Footage and photos released by state media and pro-regime social media users also strongly suggest that these “celebrations”, even in large cities, were small and hastily organized propaganda events that failed to attract ordinary people who in the past decade have often protested to the regime’s massive expenditures to support its militant allies. Protesters have often chanted slogans such as “Neither Gaza, nor Lebanon. I will only sacrifice my life for Iran”.
A video posted with the caption “Remarkable presence of Esfahan residents in the celebration of Palestine’s victory over Zionist occupiers” shows only dozens of people gathered around a pick-up truck chanting slogans against Israel.
A photo published on X presumably showing “celebrations and happiness of people”, in Gilan-e Gharb, a town of 22,000 in western Iran actually shows a small group of men -- including a cleric, a soldier and others who look like government officials – standing in a line and holding posters of Supreme Leader Ali Khamenei, Qassem Soleimani and the founder of the Islamic Republic Ruhollah Khomeini.
A source in the southwestern city of Ahvaz told Iran International that the IRGC had held celebrations at the main squares of the city. “It was a sad and disconcerting situation,” he said, adding that ordinary people would not join the Revolutionary Guards’ celebrations and passed by ignoring them.
“There were no celebrations in Ekbatan. There were only a couple of places in Tehran where the suppressive Basiji [militias] celebrated,” a resident of Tehran’s defiant Ekbatan neighborhood told Iran International.
The death toll from the Hamas attacks, the most violent since the Yom Kippur (Ramadhan) War in 1973, has reportedly killed at least 600 people in Israel since Saturday.
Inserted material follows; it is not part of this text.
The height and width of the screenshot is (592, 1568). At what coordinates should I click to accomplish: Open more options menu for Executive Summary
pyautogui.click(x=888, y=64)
In Gaza, the death toll of civilians in retaliatory Israeli attacks has risen to more than 370. Israeli military says it has also killed 400 Palestinian militants and arrested dozens.
World leaders including UN Secretary General Antonio Guterres have condemned the attack. Guterres said he was "appalled” by reports of attacks on Israeli civilians and their abduction from their homes.